The FCA boss Nikhil Rathi is now proposing to scrap the bonuses after two independent reviews found the regulator had acted too slowly to protect consumers. He said the payouts had “not been effective at driving individual or collective performance”.

Details of the bonus payouts obtained by the Observer reveal £125,529,590 has been paid out in bonuses at the watchdog since 2016, including bonuses worth up to £45,000 each for executive directors.

In the year to 31 March 2021, £19.8m in bonuses was paid out, with average payouts of about £5,300 for those receiving awards.

These are among the biggest bonus pots ever handed out in a government department or quango.

Gina Miller, the business activist and co-founder of the True and Fair Campaign, which is calling for a package of financial reforms to benefit consumers, said: “These payouts are an absolute insult to people who have lost their life savings or have had their lives decimated because we have a regulator which isn’t fit for purpose.

“We have seen over the last five years some of the biggest financial scandals due to a lack of enforcement and regulatory rigour. It’s unbelievable against that backdrop to award these bonuses. This is an organisation which has failed from top to bottom.”

Gina Miller
Gina Miller said: ‘It’s unbelievable to award these bonuses.’ Photograph: Roger Askew/Rex/Shutterstock

About 4,200 staff work at the FCA, which is funded by the financial firms it regulates. It was headed by Andrew Bailey, the Bank of England governor, from July 2016 to March 2020.
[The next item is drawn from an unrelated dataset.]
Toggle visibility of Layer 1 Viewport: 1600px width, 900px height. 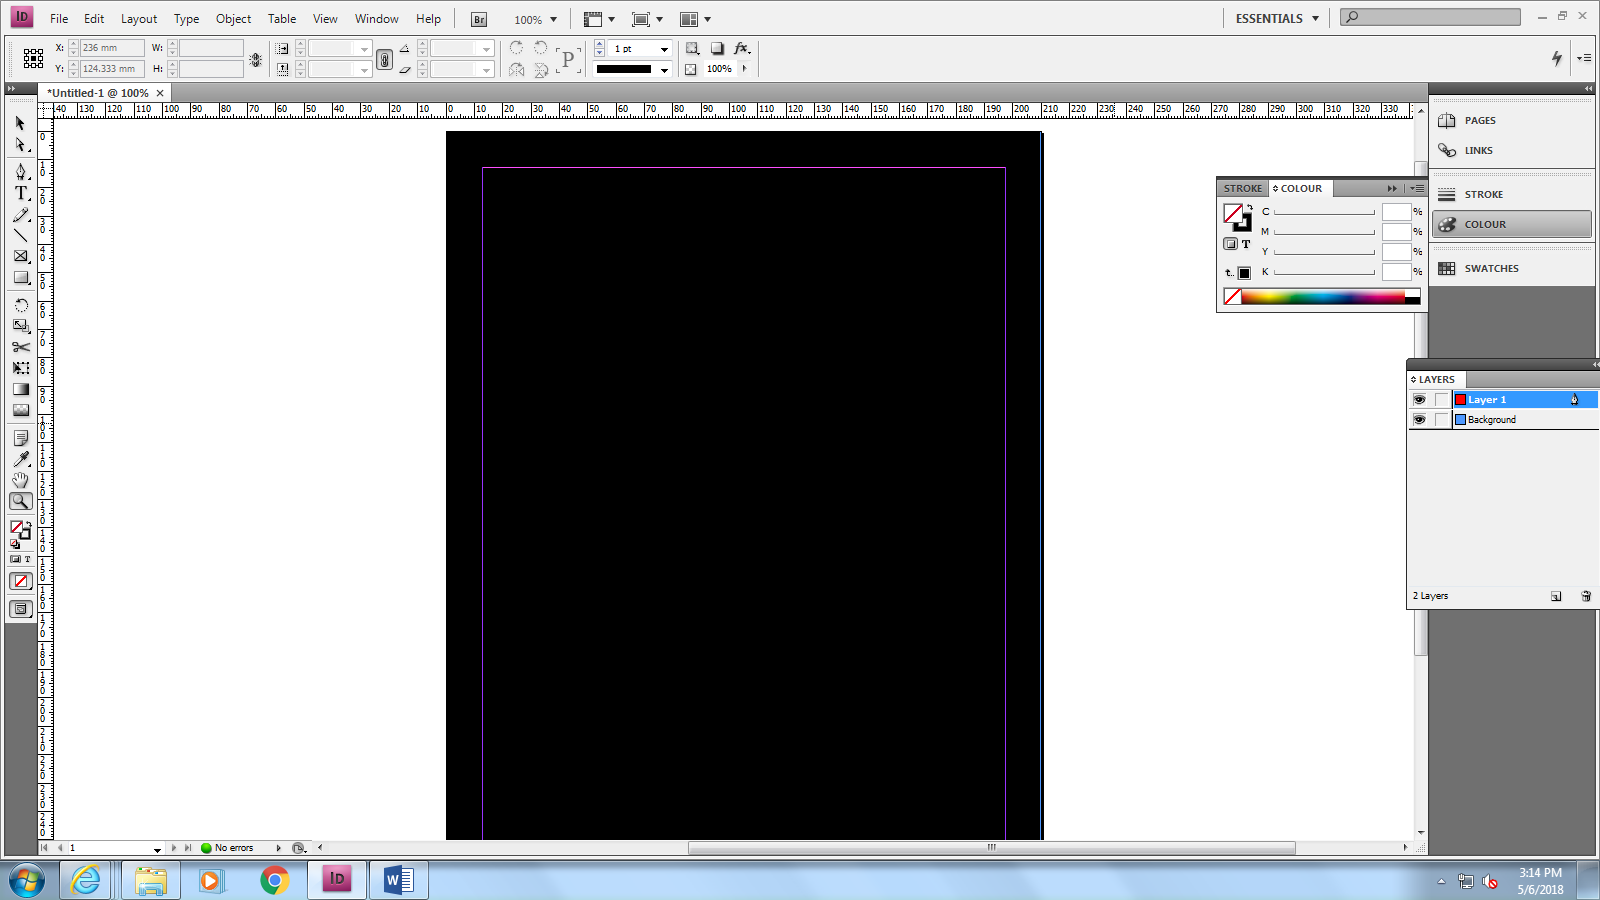coord(1420,398)
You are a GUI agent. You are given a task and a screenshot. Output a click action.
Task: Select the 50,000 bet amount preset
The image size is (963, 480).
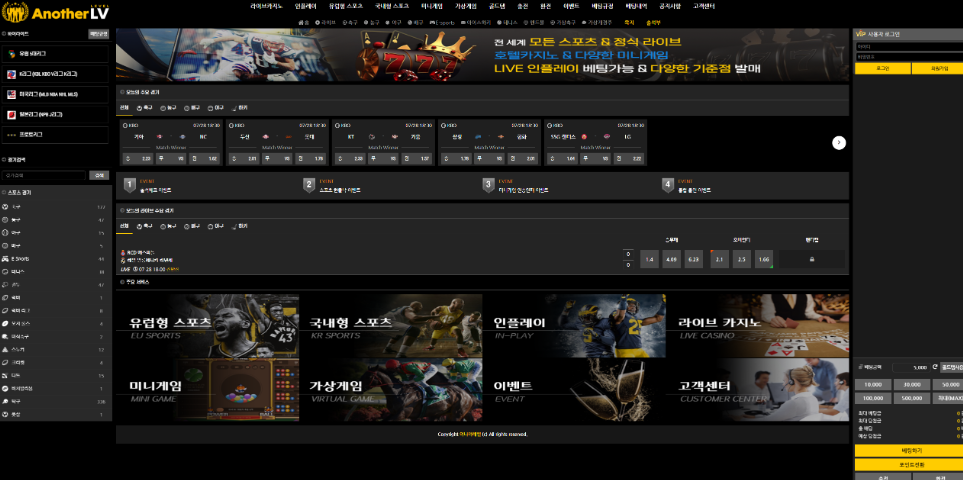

The watchdog was criticised in a damning report by the former court of appeal judge Dame Elizabeth Gloster last December over its failure to effectively supervise and regulate the mini-bond issuer London Capital & Finance (LCF). About 11,600 investors lost savings of up to £237m when LCF went into administration in 2019.

Two of the FCA’s most senior executives, Megan Butler and Jonathan Davidson, faced calls from MPs to repay bonuses of £45,000 each paid in the 2018-19 financial year after they were named in the Gloster report.

The watchdog was criticised in another independent review published in December for ineffective regulation over the collapse of the Connaught Income Fund in 2012. The FCA said at the time it was “profoundly sorry” for the mistakes that had been made.

The watchdog has also faced criticism for failing to intervene before the collapse of Neil Woodford’s £3.1bn Woodford Equity Income Fund. It was shut down in October 2019 with heavy losses for tens of thousands of investors.

In an FCA consultation document that has been circulated to staff, Rathi said it was “increasingly difficult” to justify the bonus payouts after the LCF and Connaught fund reviews found the regulator had acted too slowly to protect consumers.

He wrote: “This is particularly so when bonuses are paid to the vast majority of staff and not just those who have performed exceptionally.”

The FCA said its executive directors had declined to be considered for performance bonuses in 2020-21 and it had already been decided they will not be eligible for the performance awards in the future. The FCA pay and benefits consultation runs until 20 December.